A solid right circular cone of height 120 cm

Solution:

(i)   Whenever we placed a solid right circular cone in a right circular cylinder with full of water, then volume of a solid right circular cone is equal to

the volume of water failed from the cylinder.

(ii)  Total volume of water in a cylinder is equal to the volume of the cylinder.

(iii) Volume of water left in the cylinder = Volume of the right circular cylinder – volume of a

right circular cone.

Now, given that

Height of a right circular cone = 120 cm

Radius of a right circular cone = 60 cm

$\therefore$ Volume of a right circular cone $=\frac{1}{3} \pi r^{2} \times h$

$=\frac{1}{3} \times \frac{22}{7} \times 60 \times 60 \times 120$

$=\frac{22}{7} \times 20 \times 60 \times 120$

$=144000 \pi \mathrm{cm}^{3}$

$\therefore$ Volume of a right circular cone $=$ Volume of water falled from the cylinder

$=144000 \pi \mathrm{cm}^{3}$ [from point (i)]

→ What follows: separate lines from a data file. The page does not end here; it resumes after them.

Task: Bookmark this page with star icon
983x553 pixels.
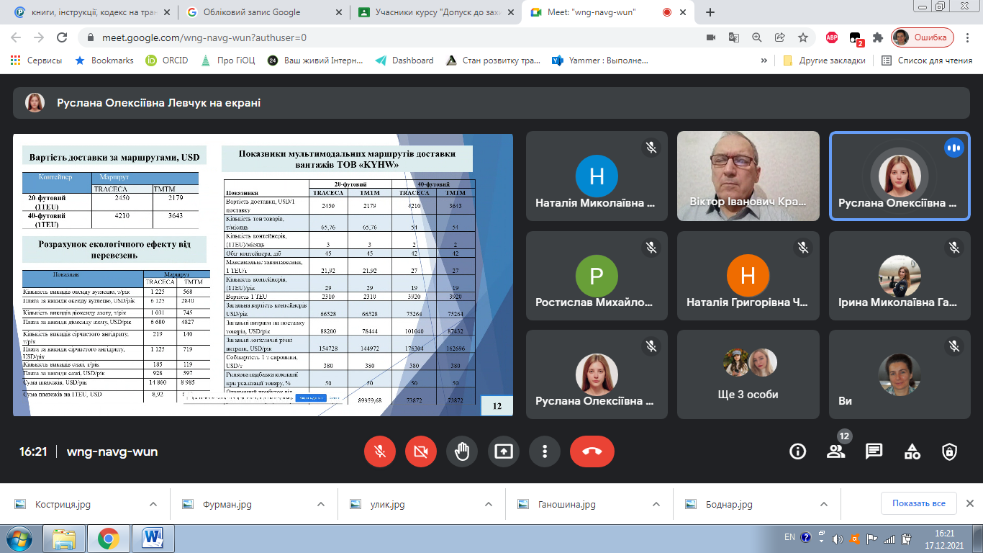Action: (802, 37)
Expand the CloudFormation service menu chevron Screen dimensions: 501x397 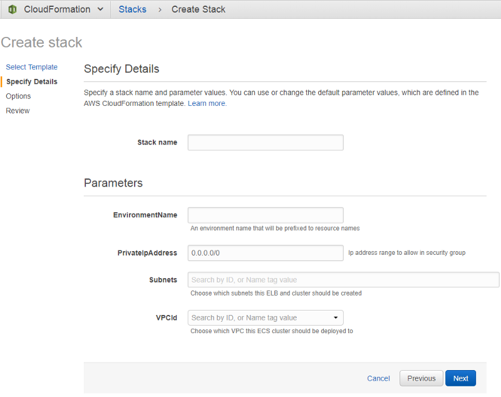100,9
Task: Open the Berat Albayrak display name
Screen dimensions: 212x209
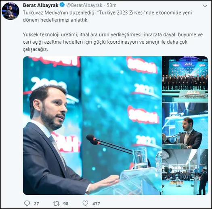Action: (41, 5)
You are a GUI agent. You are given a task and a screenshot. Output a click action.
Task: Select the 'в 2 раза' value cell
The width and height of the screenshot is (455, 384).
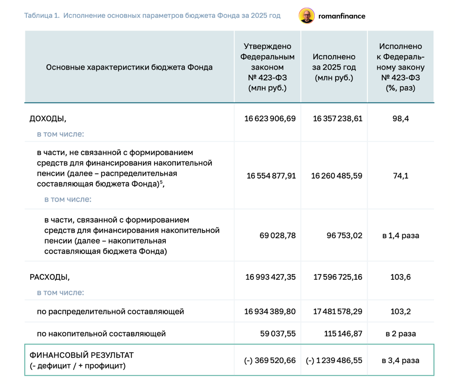tap(400, 333)
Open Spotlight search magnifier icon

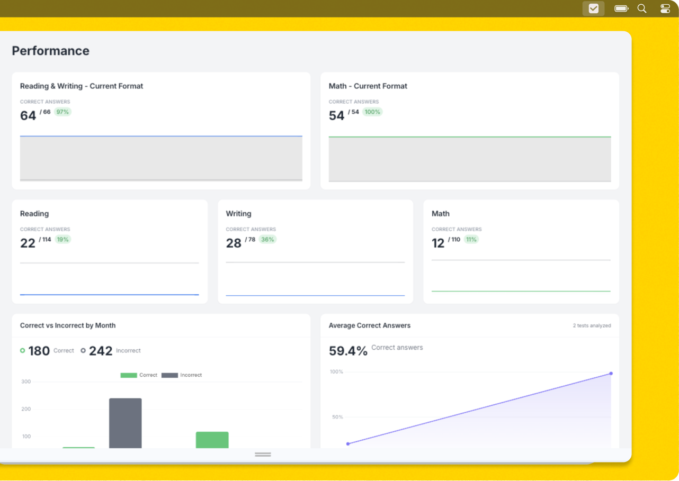click(x=642, y=8)
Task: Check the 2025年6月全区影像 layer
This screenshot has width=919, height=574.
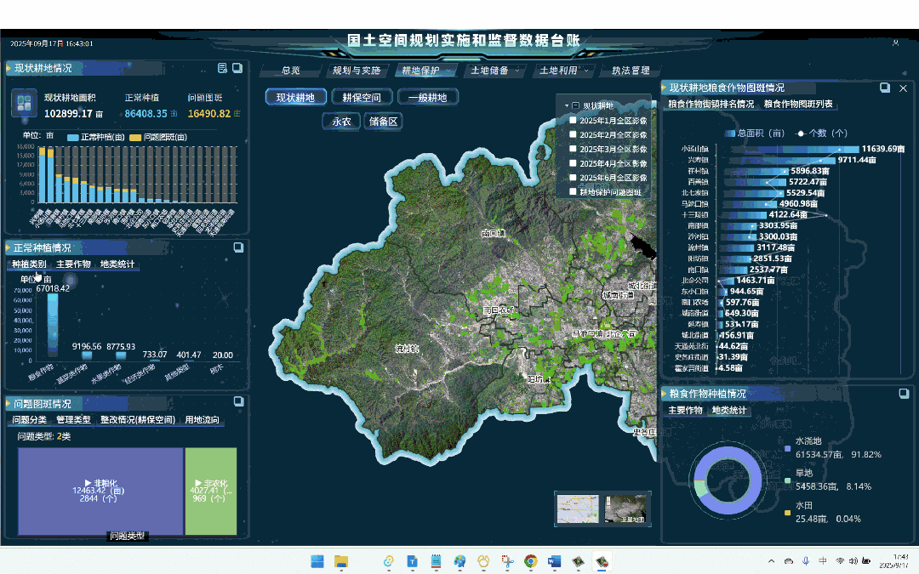Action: pyautogui.click(x=574, y=178)
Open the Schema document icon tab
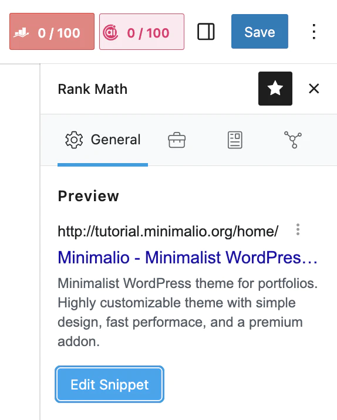Viewport: 337px width, 420px height. click(x=235, y=140)
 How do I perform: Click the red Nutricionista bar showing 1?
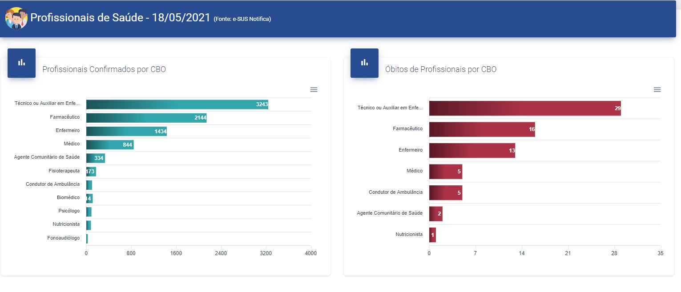[x=432, y=235]
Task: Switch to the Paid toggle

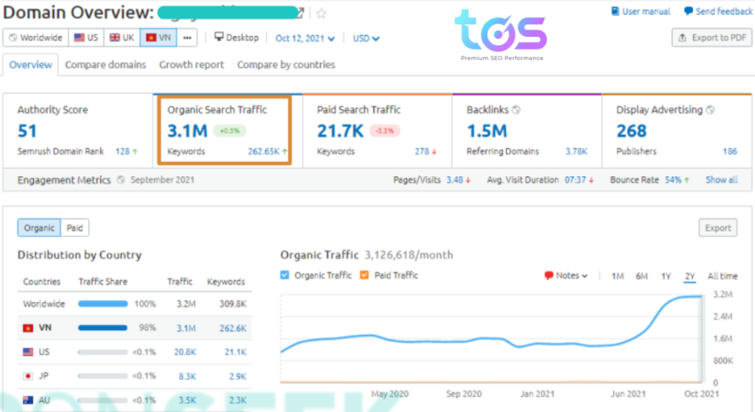Action: [74, 228]
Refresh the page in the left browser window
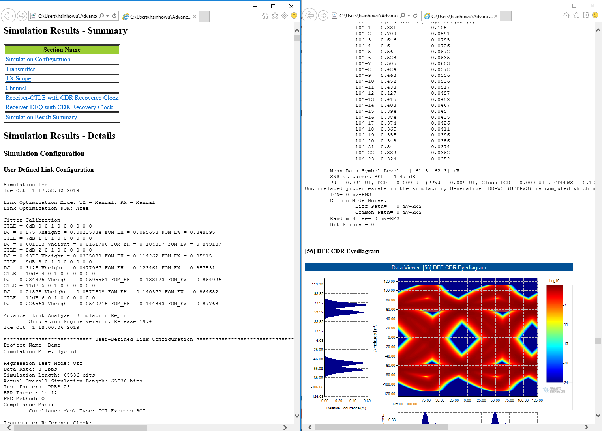The width and height of the screenshot is (602, 431). tap(114, 16)
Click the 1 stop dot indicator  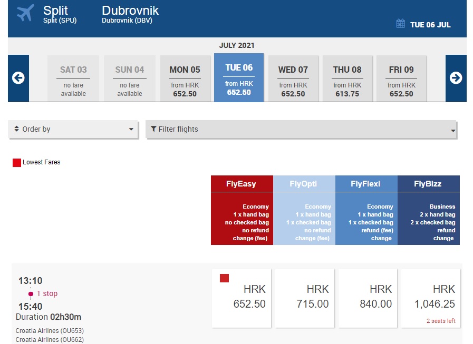pos(31,294)
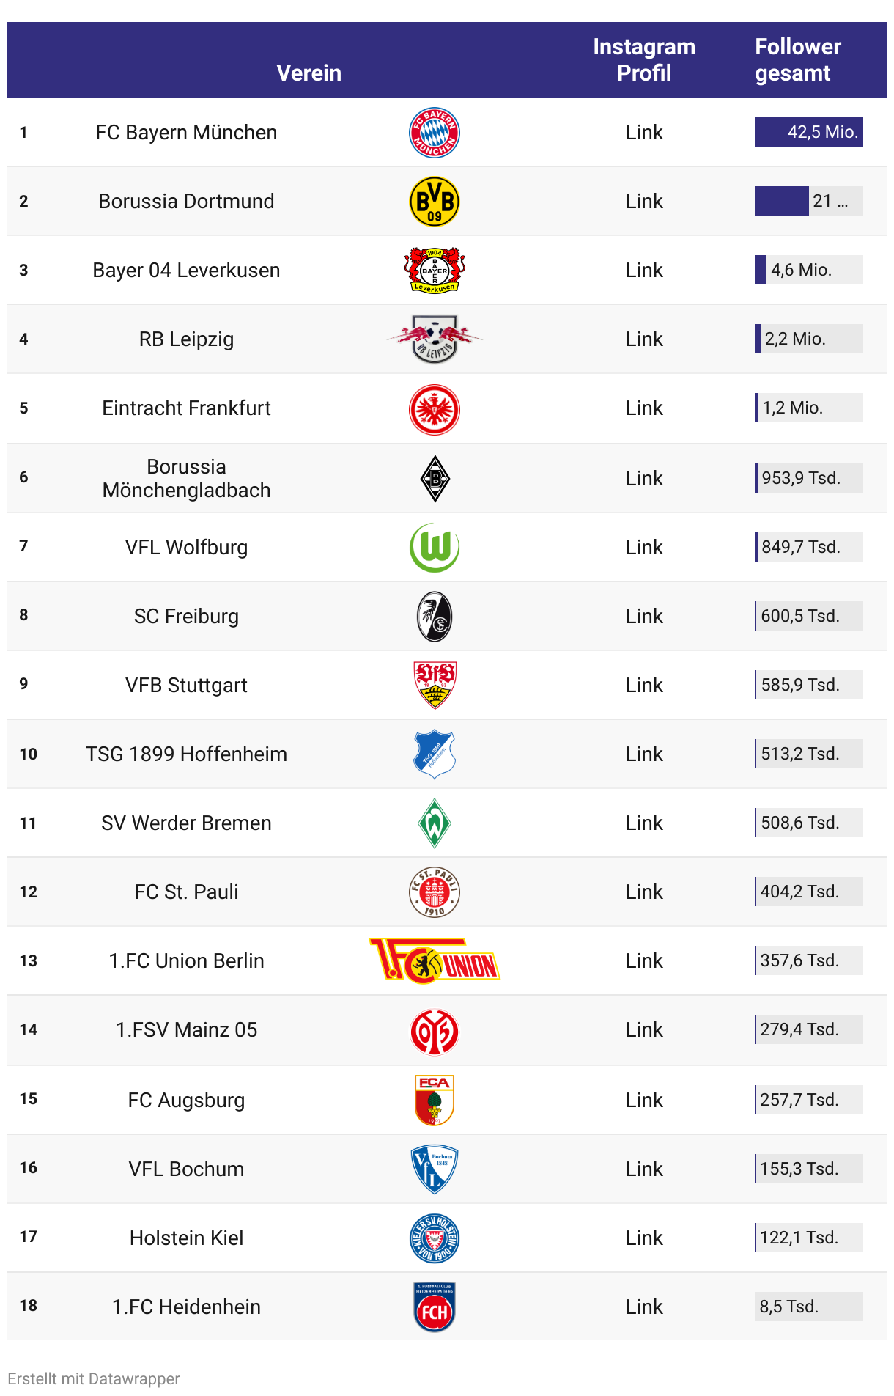This screenshot has width=894, height=1396.
Task: Select the 1.FC Union Berlin logo
Action: click(435, 960)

Given that, height of a right circular cylinder $=180 \mathrm{~cm}$

and radius of a right circular cylinder $=$ Radius of a right circular cone

$=60 \mathrm{~cm}$

$\therefore$ Volume of a right circular cylinder $=\pi r^{2} \times h$

$=\pi \times 60 \times 60 \times 180$

$=648000 \pi \mathrm{cm}^{3}$

So, volume of a right circular cylinder $=$ Total volume of water in a cylinder

$=648000 \pi \mathrm{cm}^{3}$ [from point (ii)]

From point (iii),

Volume of water left in the cylinder

$=$ Total volume of water in a cylinder - Volume of water falled from

the cylinder when solid cone is placed in it

$=648000 \pi-144000 \pi$

$=504000 \pi=504000 \times \frac{22}{7}=1584000 \mathrm{~cm}^{3}$

$=\frac{1584000}{(10)^{6}} m^{3}=1.584 m^{3}$

Hence, the required volume of water left in the cylinder is $1.584 \mathrm{~m}^{3}$.